In noodsituaties ging ik naar mijn broer die altijd bereid was om mij op te vangen. Zo gebeurde het, dat ik weer een keer daar was beland na mishandeling door mijn echtgenoot. Deze was inmiddels genezen en koos voor de drank. Het maakte mij echt razend dat hij zich misdroeg terwijl hij nota bene van mij profiteerde. Alles maar dan ook alles en iedereen in huis werd door mij verzorgd. Het verbaasde zelfs de buurvrouw dat ik meer voor elkaar kreeg  dan hun, met een vaste baan bij de overheid.

Deze keer vertrok een broer speciaal uit Nederland met het doel om mij op te halen. Hij kreeg mij zo ver om een paspoort te maken en met de jongste te vertrekken. Mijn moeder betaalde voor ons. Bij aankomst vlak voor de onafhankelijkheid, regelde mijn broer dat ik een uitkering kreeg in Nederland. Dat handje ophouden beviel mij weer niet, ik was gewend te werken voor mijn geld. Al gauw vond ik werk in de thuiszorg, die taal van de slavendrijvers kwam goed van pas. Met uitzondering van een enkele klant, ging het heel goed, de mensen bij wie ik aan huis kwam, waren aardig, soms kreeg ik ook koekjes mee voor thuis. Van de werkgever had ik te horen gekregen dat die ene klant bang was voor mij. Na een poos via het uitzend bureau gewerkt te hebben, vond ik werk in een tehuis, heb nog een vast contract waarop staat dat ik als assistent verzorger in dienst was tot mijn vijfenzestigste. Nu heb ik pensioen.

Mijn broer

Hij was er voor mij

Mijn broertje

Hij kwam speciaal voor mij

Hartelijkheid voor mij

Ik vertrok, vergaf, groeide.

Bouwde,gunde en genas

Betrad de maatschappij

Mijn aanwezigheid doet er toe.

 

In die tijd, jaren zeventig, kostte een huis ongeveer vijfentwintig duizend gulden. Sociale Zaken richtte het huis voor mij in. Ik liet iedereen overkomen. Twaalf jaar geleden is mijn man overleden Nu woon ik alleen.
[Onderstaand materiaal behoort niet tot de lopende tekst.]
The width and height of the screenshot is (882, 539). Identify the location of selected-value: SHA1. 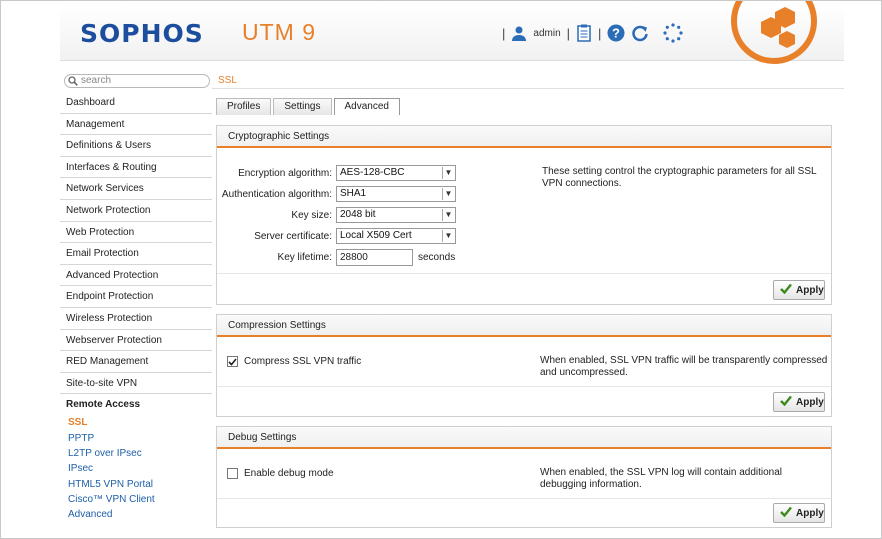
(354, 194).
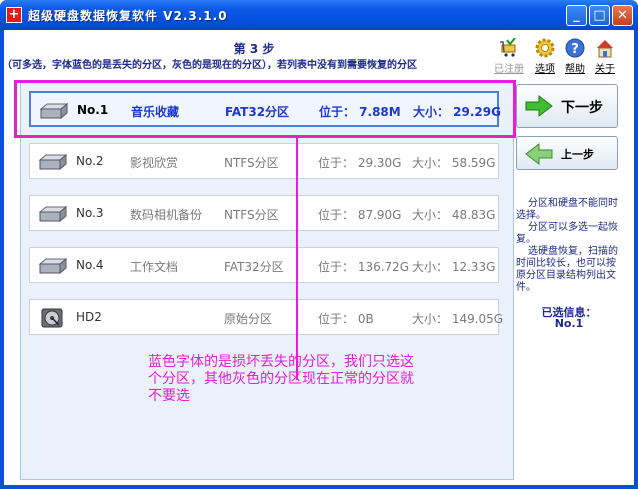 The width and height of the screenshot is (638, 489). Describe the element at coordinates (545, 48) in the screenshot. I see `gear-icon` at that location.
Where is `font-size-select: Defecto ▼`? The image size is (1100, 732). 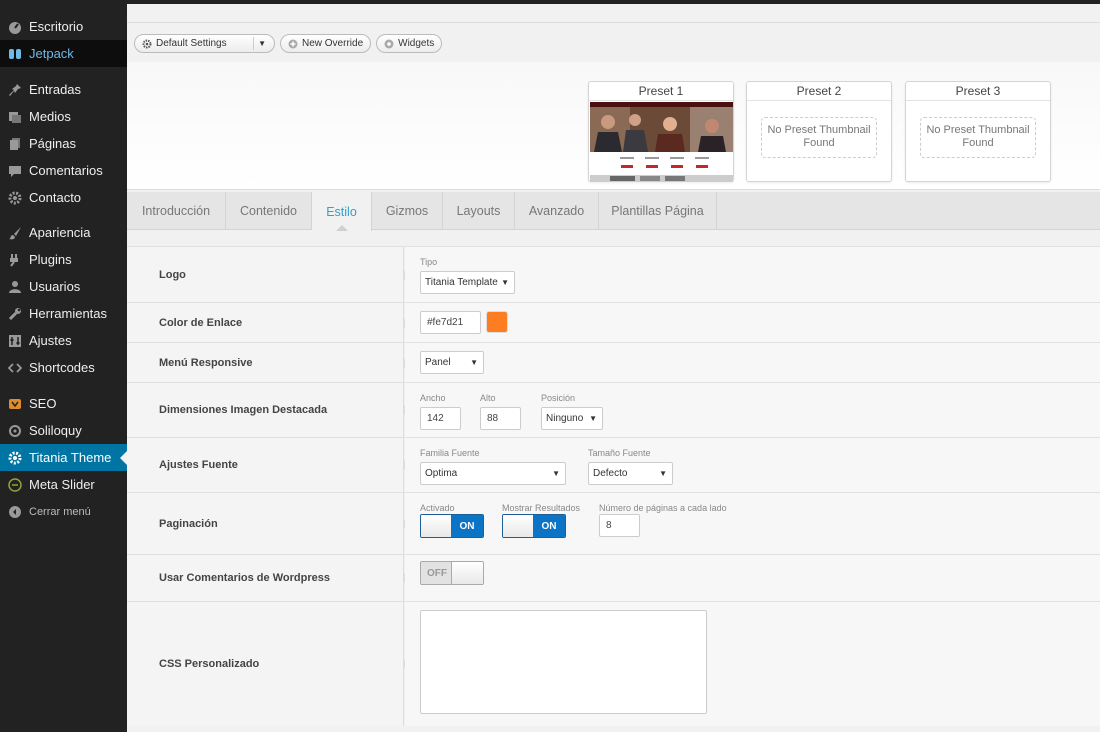
font-size-select: Defecto ▼ is located at coordinates (630, 474).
Eenzaamheid komt niet voor bij mij, heb een volle agenda.  Mijn activiteiten bestaan uit een keer koffie schenken in een tehuis, uit de Bhagawat Geeta en de Remaain voorlezen, zingen, liederen van tv opschrijven,aan Yoga doen en drie keer in de week op de kleinkinderen passen. Ik kom overal makkelijk met de tram. Gisteren was het Phagwa, toen ik in het tehuis aankwam vroeg ik waarom er niet versierd was!. Het personeel keek mij stomverbaasd aan, ze waren het vergeten.

Als ik weer geboren word pak ik het anders aan. Ik zal net als de anderen naar school gaan, mij mooi kleden,sieraden om doen, parfum gebruiken en spelen. Ik vraag aan Radha welke leuke dingen vielen in te halen sinds ze in Nederland op haar eigen benen stond met genoeg eigen geld en middelen, toen de kinderen al groot waren. Zij zei: “Wat ik in de jeugd heb gemist valt niet in te halen omdat ik aan het werk was, en de verantwoording voor de kinderen nam. Maar het past ook niet bij mij als ik mij  bijvoorbeeld nu ga opmaken. Voor acht Maart had mijn dochter mij aangemeld via internet, de Hindoe Ouderenbond nodigt mij regelmatig uit bij activiteiten”. “

Als ik klaar ben met mijn vragerij ziet Radha er niet eens moe uit, ze start juist de computer, want haar zoon heeft haar erop geattendeerd dat ze haar mails regelmatig moet lezen. “De kinderen komen allemaal over de vloer want ik ben geen type om ruzie mee te krijgen” zegt ze. Al bij al vond Radha haar verhaal helemaal niet boeiend om te vertellen,nog minder om er  iets van te leren.Ik vind; petje af voor iemand van 1936, die opgroeide met de volgende tien geboden: Werken – Nooit spelen – Mond dichthouden – Stoppen na de Lagere school – Trouwen – Geen fouten maken -Blijven waar je bent – Niets voelen –Vernederd worden – Amper liefde en warmte kennen.